What I’m less certain of is what the movie was trying to say. Coz, clearly, Nazo no Tenkousei is about something, and I’m trying to understand exactly what it says, and how. Globally, it seems to be about what youth is like in Japan. School, for example, is like a hospital, according to Mayumi. In this hospital, students are the patients getting unknowingly treated, “corrected”, so that they better fit what society expects of them, as if their personalities were diseases. Without going into details, the movie does also mention containment of people’s imagination, controlling their mind, making them believe in illusions and locking up people that are able to make what they imagined come true, which would then change the world and disrupt the status-quo. So yeah, this movie is a lot about controlling and shaping youthful minds.
Also, Mayumi explains that she jumped worlds (with her mother) because her previous world was destroyed, and that “end of the world” thing keeps coming back in the movie, all universes apparently being threatened by a comet called Myutos.
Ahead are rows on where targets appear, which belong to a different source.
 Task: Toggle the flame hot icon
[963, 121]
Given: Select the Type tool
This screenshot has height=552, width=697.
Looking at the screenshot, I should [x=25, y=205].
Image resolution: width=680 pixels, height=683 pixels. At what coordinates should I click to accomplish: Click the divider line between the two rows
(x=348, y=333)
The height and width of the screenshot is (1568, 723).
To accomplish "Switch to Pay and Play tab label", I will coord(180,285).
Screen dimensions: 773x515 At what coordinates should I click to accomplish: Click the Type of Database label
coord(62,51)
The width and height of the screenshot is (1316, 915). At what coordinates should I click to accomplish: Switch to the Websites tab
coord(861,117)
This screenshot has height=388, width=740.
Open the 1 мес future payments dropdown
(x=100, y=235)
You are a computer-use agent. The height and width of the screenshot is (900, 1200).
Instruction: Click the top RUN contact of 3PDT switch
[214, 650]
But really, even without Myutos, our characters want to escape, their worlds being shattered before they’re literally destroyed.
For example, before Mayumi’s previous world actually exploded, her personal reality was already in peril, as Mayumi’s divorcing parents kept arguing about who would get custody. Everything was already shattering. And now Myutos is about to crash into Midori’s universe too, but Midori’s world is already so very fragile. She doesn’t fit in it anymore. She has a hard time connecting with people, as all connections seem so fake to her. I also think she and Mayumi might have romantic feelings for one another, which is not received well by people around her, who keep insisting she should stop spending so much time with Mayumi. [spoiler: highlight to read] Also, she’s clearly been traumatized by the boy she had a crush on committing suicide, something which she repressed. Btw: that boy also was a dimension traveler, the movie says, and clearly his “world” was coming down too, no Myutos needed. Also, Mayumi moves in on the 4th floor of Midori’s building, and in Japan, 4 is considered an unlucky number because it’s got a similar pronunciation to the word “death” (to the point that in some buildings floors go directly from “3” to “5”). I then wonder if this movie couldn’t be about teenage suicide, and whether “escaping one’s reality crumbling down” couldn’t just mean “killing oneself”. Japan does have a high suicide rate after all… Anyway back to Midori: [/spoiler] even before there’s any talk of Myutos, in the very beginning of the movie, when we’re officially introduced to the character, we see she’s already very tired of her life. The very footsteps of her and her friends sound menacing, and while she’s smiling at them, she fantasizes about telling them off, and even killing them. So yep, her world is already on the verge of destruction, and she’s the one who wants to put it on fire.
I think this movie really is about the pressure put on youth, the way they’re forced to conform, and how it can destroy them, or make them want to escape reality, one way or another. That said, I’m not 100% sure I got everything the movie was trying to say, nor am I certain I always got what and how it was saying all this. I think I probably should rewatch it, but in the meantime, I did enjoy the movie and was interested in what (I think) it was trying to talk about.
So, I would not recommend Nazo no Tenkousei if your goal is to see Buki, since he only not-so-well plays a minor role, but otherwise, yes, I’d encourage you to try watching this movie. It’s kinda weird and not perfect at all, so I have no doubt half the audience will be left lost/bored/annoyed, but I liked it~ (also, there’s a 2012 Nazo no Tenkousei drama, but from the synopsis, it seems to take place before the movie ? I’m not sure. I’ll probably watch it someday.)